Theo was handing money to a kid on an electric scooter and receiving what looked suspiciously like a small bag of cocaine in return. A lot of the young stylists in the salon did coke on the weekends. Katie was used to seeing teenagers on scooters delivering bags to the salon on Friday evenings. She did not approve. Alcohol was fine, but drugs – no way.

‘Theo!’ She marched towards him. Her nephew almost jumped out of his skin. The teenager selling the drugs hopped onto his scooter and fled.

In his shock, Theo dropped the bag. Katie reached down and picked it up. Waving it in front of his face, she asked, ‘Theo, what are you doing?’

He regained his usual don’t-care attitude and shrugged. ‘It’s no big deal, just a bit of fun – helps take the edge off.’

Katie knew all about taking the edge off, but not this. ‘Have a beer to take the edge off. Don’t snort this crap up your nose. Come on, you’re too smart for this. A lovely young man like you doesn’t want to get caught up in it. What if I’d been the police? Imagine what your dad would say. Or Nancy.’

Theo looked up. ‘I don’t give a shit what my dad or Nancy thinks.’

A man after my own heart, Katie thought. ‘Okay, your mum, then. She’d be devastated.’

Theo looked a bit sheepish. ‘Don’t tell Mum, please. I got kicked out of my last school because of coke and I swore I’d stopped. I don’t want to upset her any more than she already is.

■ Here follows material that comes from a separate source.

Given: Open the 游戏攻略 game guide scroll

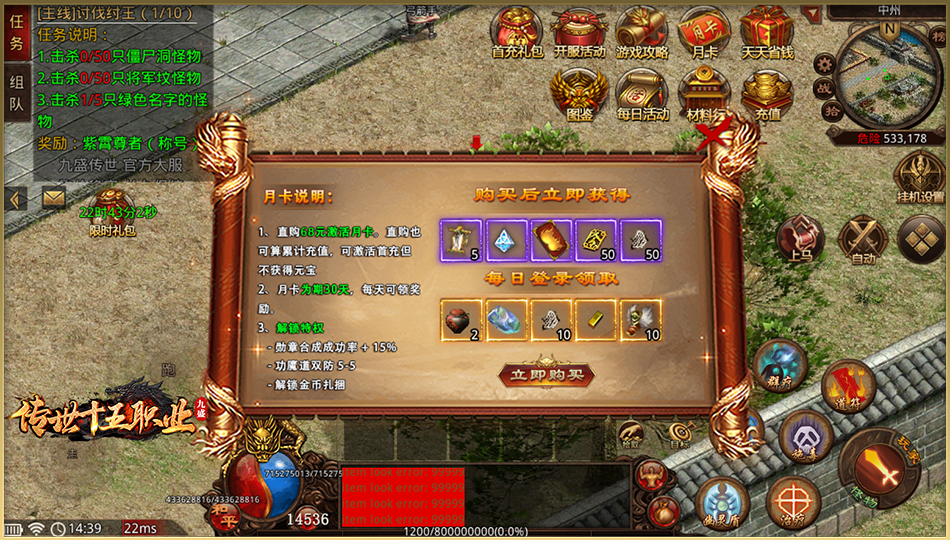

Please.’

What? Katie stared at him in disbelief. He’d been kicked out of school for doing cocaine? So that’s why they’d moved home so suddenly. Now it all began to make sense. No wonder Amanda looked so stressed and Ross was so uptight, although he had always been uptight, to be fair. She suddenly saw their lives, their move and their current living arrangement in a whole new light. It was tough, and Katie felt sorry for all of them. No one wanted their kid messing around with drugs. It was every mother’s bloody nightmare.

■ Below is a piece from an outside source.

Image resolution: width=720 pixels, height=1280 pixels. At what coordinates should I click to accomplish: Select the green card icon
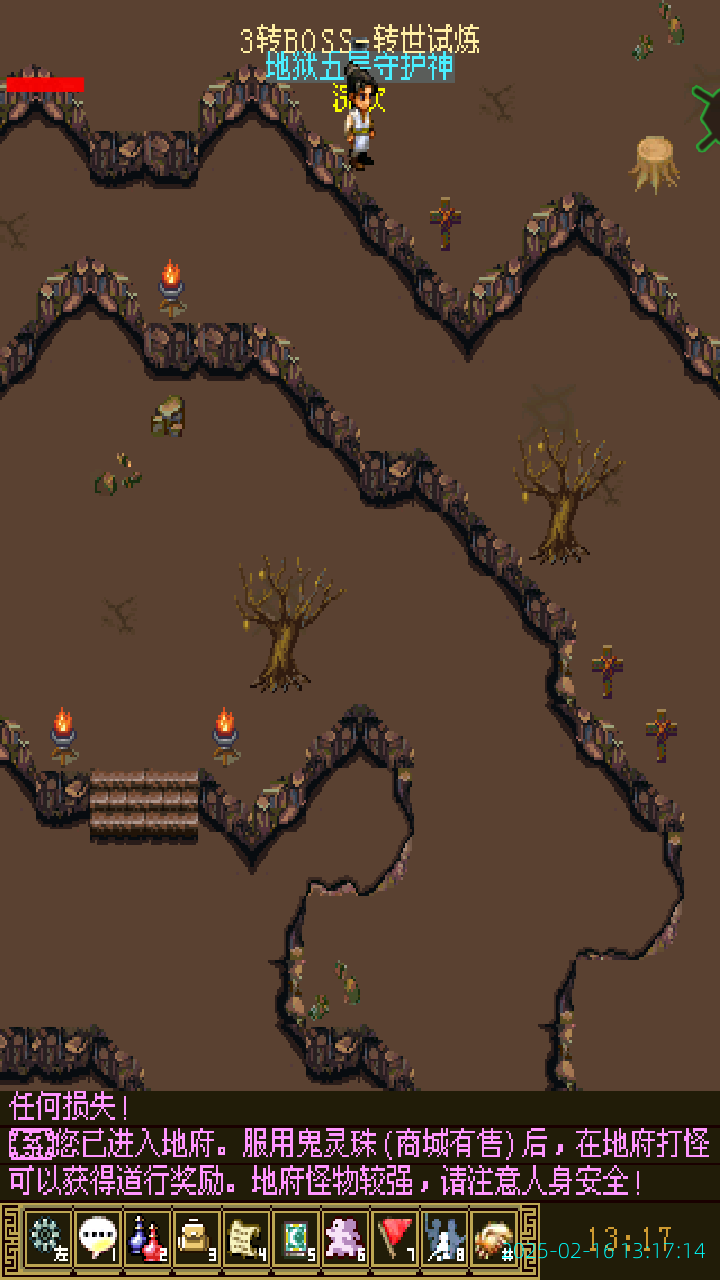click(296, 1238)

Theo was looking at her, his eyes wide at the thought of Amanda finding out. He suddenly looked young again, not so cocksure of himself. Katie wanted to hug him and slap him at the same time – but he definitely needed a bit of tough love.

‘Well, then, what the hell are you doing, Theo? If you promised Amanda you’d stop, then bloody well stop. You’ve got a mum and dad who love you and you’ve let them and yourself down already, mate. It’s time to start behaving.’

Theo snorted. ‘That’s rich coming from someone who called an old woman a poisonous bitch.’

Katie took a deep breath. ‘Okay, fair point, but believe me, I’ve paid for that blow-out. Look, Theo, drugs are a road to nowhere. I’ve seen really talented stylists in the salon lose everything to their habit.’